If I didn't already PM you with the address, please PM me and I'll send it to you.

Mike


----------



## cab28 (Feb 24, 2008)

Sorry, can't make it. Thats 2 herfs I'm missing this weekend.


----------



## 357 (May 3, 2007)

Well the good thing is this crew seems to have them fairly often. I'm sure we'll see you next time.


----------



## Fulltime (Oct 29, 2007)

I would like to make this . do you need some wood to burn  (PM) me with detales.:ss


----------



## Dirty Dee (Jul 18, 2006)

I'm sorry I can't make this one.

Friday is family night. 

I need a little bit more advanced notice to reschedule family night.


----------



## White97Jimmy (May 12, 2006)

I may be able to make it, although it is supposed to rain later.


----------



## 357 (May 3, 2007)

I checked the weather. I was worried about rain too. According to weather.com it should clear up this morning, and stay dry until after midnight. I hope they're right.


----------



## 357 (May 3, 2007)

I just got off the phone with the Mrs. It looks like we're shooting for 8 ish. That's when I'll be throwing brats & dogs on the BBQ. We'll get the firepit going at dusk.


----------



## 357 (May 3, 2007)

Fulltime said:


> I would like to make this . do you need some wood to burn  (PM) me with detales.:ss


I just got off the phone with Jim. We have one gorilla confirmed!!! Well two I guess if you count me. Hopefully we'll get a few more to join the fun.

P.S. A few of my wife and my friends will be there too. Feel free to bring significant others.


----------



## cab28 (Feb 24, 2008)

Don't want to hijack but it beats pming. Smokers outlet at 10&Kelly has several sticks buy 2 get 2. I picked up Comacho, Montecristo and Arganese. They are selling fairly quick. Just a heads up.


----------



## 357 (May 3, 2007)

Hey guys we're still on. See you at 8 (or later). Just come around into the back yard.


----------



## DETROITPHA357 (Jul 8, 2006)

357 said:


> Hey guys we're still on. See you at 8 (or later). Just come around into the back yard.

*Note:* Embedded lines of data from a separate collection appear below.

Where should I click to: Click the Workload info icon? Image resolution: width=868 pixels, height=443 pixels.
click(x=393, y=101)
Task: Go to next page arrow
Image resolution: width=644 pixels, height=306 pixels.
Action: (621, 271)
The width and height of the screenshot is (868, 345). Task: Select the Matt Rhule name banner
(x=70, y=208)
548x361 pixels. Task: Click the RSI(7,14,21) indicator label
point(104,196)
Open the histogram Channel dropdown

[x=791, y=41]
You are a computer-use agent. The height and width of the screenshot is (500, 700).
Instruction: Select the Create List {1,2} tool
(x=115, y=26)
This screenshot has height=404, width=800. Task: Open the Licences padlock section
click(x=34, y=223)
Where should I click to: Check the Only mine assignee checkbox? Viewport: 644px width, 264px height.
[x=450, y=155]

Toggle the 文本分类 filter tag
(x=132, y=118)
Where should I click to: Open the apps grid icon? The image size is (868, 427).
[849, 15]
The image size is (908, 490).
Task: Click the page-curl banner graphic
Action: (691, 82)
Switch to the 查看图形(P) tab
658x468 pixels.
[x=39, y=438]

Just got home are yall still there.


----------



## sailchaser (Jun 16, 2007)

DETROITPHA357 said:


> Just got home are yall still there.


:tpd: Know the feeling long shift for this puppy


----------



## DETROITPHA357 (Jul 8, 2006)

sailchaser said:


> :tpd: Know the feeling long shift for this puppy


Man im beat. I did a 20hr day yesterday got 2-3hrs of sleep and had to at it again 1st thing in the morning:hn Im home on the couch and cant move. Got to be back tomorrow nite 8p-4a:hn


----------



## Fulltime (Oct 29, 2007)

357 Lori and I had a great time last night . I woke up a we bit under the kilt . Thank You & The Mrs.


----------



## 357 (May 3, 2007)

DETROITPHA357 said:


> Man im beat. I did a 20hr day yesterday got 2-3hrs of sleep and had to at it again 1st thing in the morning:hn Im home on the couch and cant move. Got to be back tomorrow nite 8p-4a:hn


We were still hangin, but it sounds like you needed the sleep. Jim (fulltime) was the only gorilla to show. A few of mine and my wife's friends stopped by too. We grilled, herfed, sat around the fire and had a great time.

I can't wait to do this again. Hopefully with a little more notice I can get a little better turnout.

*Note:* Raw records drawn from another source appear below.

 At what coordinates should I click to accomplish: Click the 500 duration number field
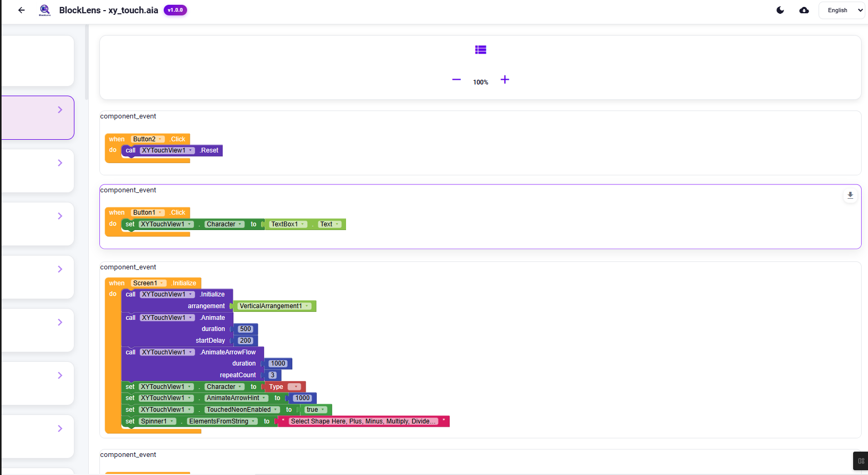point(245,329)
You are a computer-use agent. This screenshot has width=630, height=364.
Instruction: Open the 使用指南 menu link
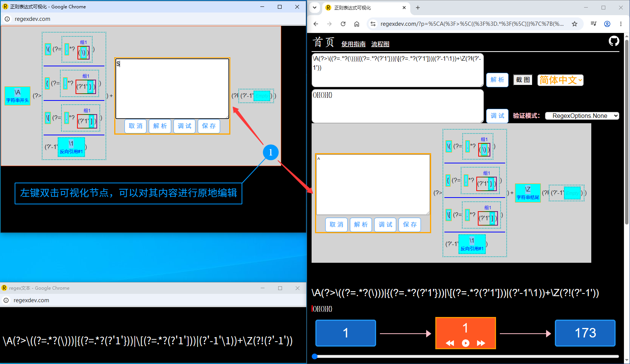pos(353,44)
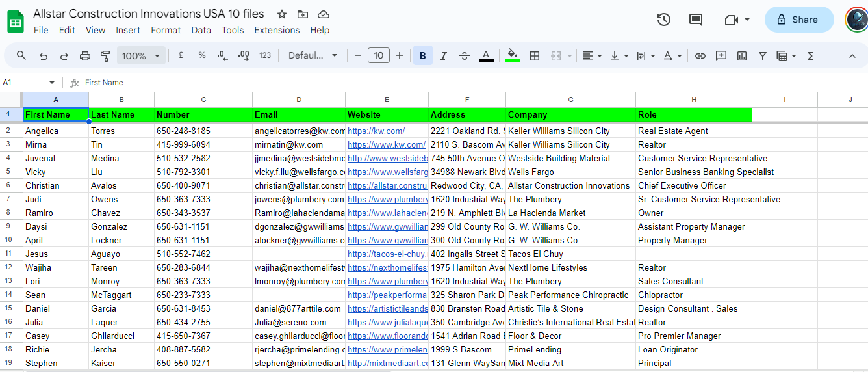This screenshot has height=372, width=868.
Task: Click the print icon
Action: pyautogui.click(x=85, y=56)
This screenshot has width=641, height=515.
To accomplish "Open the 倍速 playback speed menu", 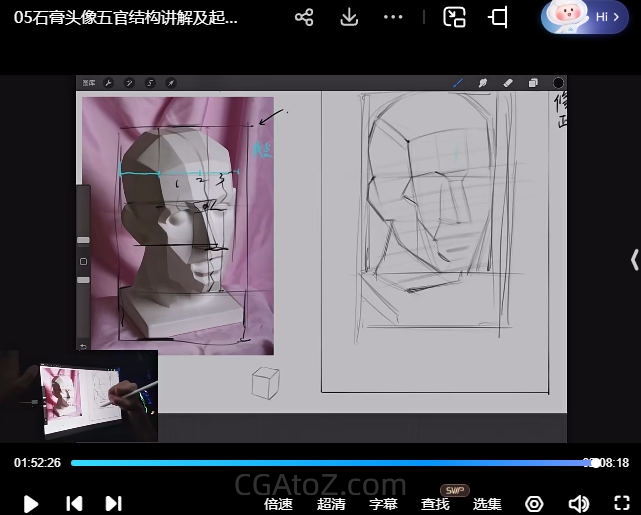I will pos(278,504).
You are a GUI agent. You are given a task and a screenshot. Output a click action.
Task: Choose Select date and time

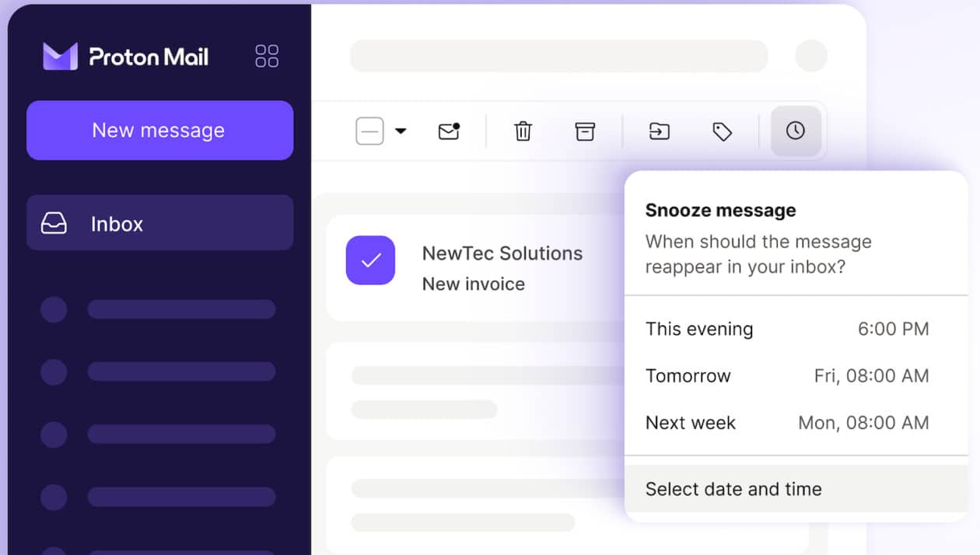point(733,489)
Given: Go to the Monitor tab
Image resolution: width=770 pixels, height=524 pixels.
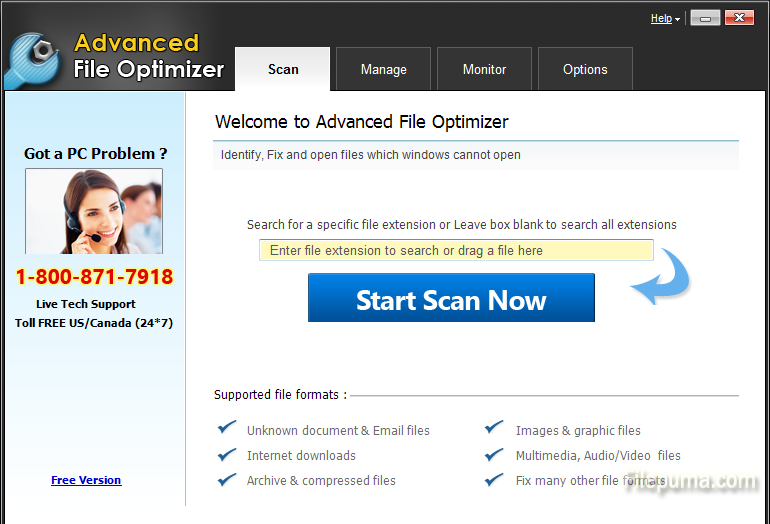Looking at the screenshot, I should pos(484,69).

Jim it was great meeting you and Lori. Thanks again for the cigars. I really appreciate it. I'm sure I'll see you again on Sunday at Snookers.


----------



## DETROITPHA357 (Jul 8, 2006)

357 said:


> We were still hangin, but it *sounds like you needed the sleep*. I can't wait to do this again. *Hopefully with a little more notice I can get a little better turnout. *
> 
> .


Yeah I went straight to sleep and didnt get out the bed until 12noon. Sounds like yall had a good time tho.:tu

Let me know about the next1.


----------



## 357 (May 3, 2007)

Booker, will do. I just missed ZYA's post. He had a similar event at his house and we just missed each other. Next time we'll have to coordinate better. I didn't even send an invite out until the night before.

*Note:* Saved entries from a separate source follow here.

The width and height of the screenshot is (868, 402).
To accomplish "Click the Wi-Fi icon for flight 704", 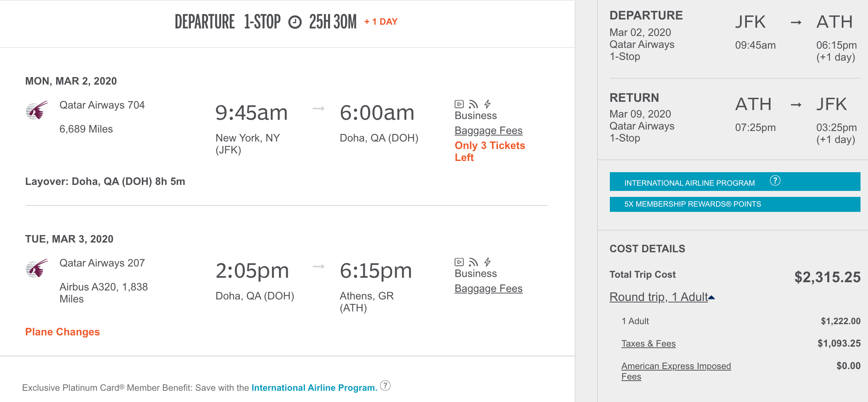I will 473,104.
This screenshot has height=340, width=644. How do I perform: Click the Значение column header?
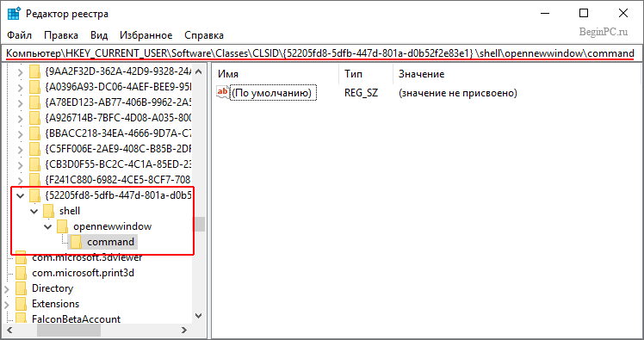pyautogui.click(x=421, y=74)
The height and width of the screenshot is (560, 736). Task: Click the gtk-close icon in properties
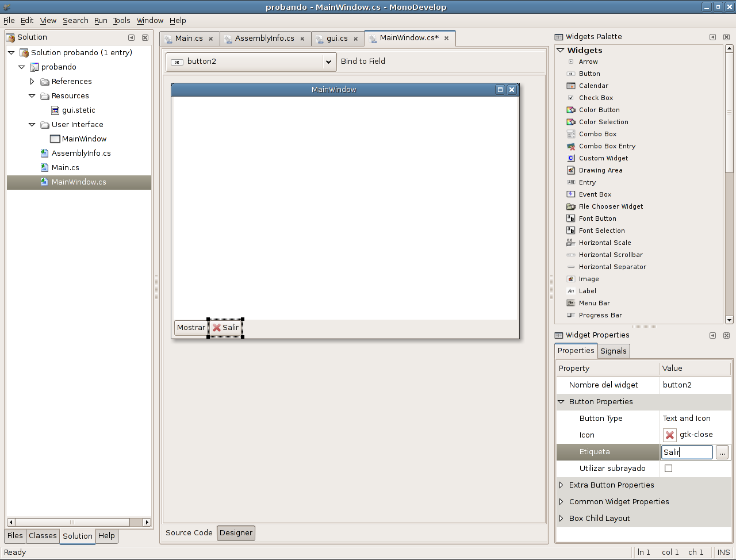click(x=669, y=435)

I'll see you on Sunday. Around 6 ish I think.


----------



## DETROITPHA357 (Jul 8, 2006)

357 said:


> Booker, will do. I just missed ZYA's post. He had a similar event at his house and we just missed each other. Next time we'll have to coordinate better. I didn't even send an invite out until the night before.
> 
> I'll see you on Sunday. Around 6 ish I think.


:tu


----------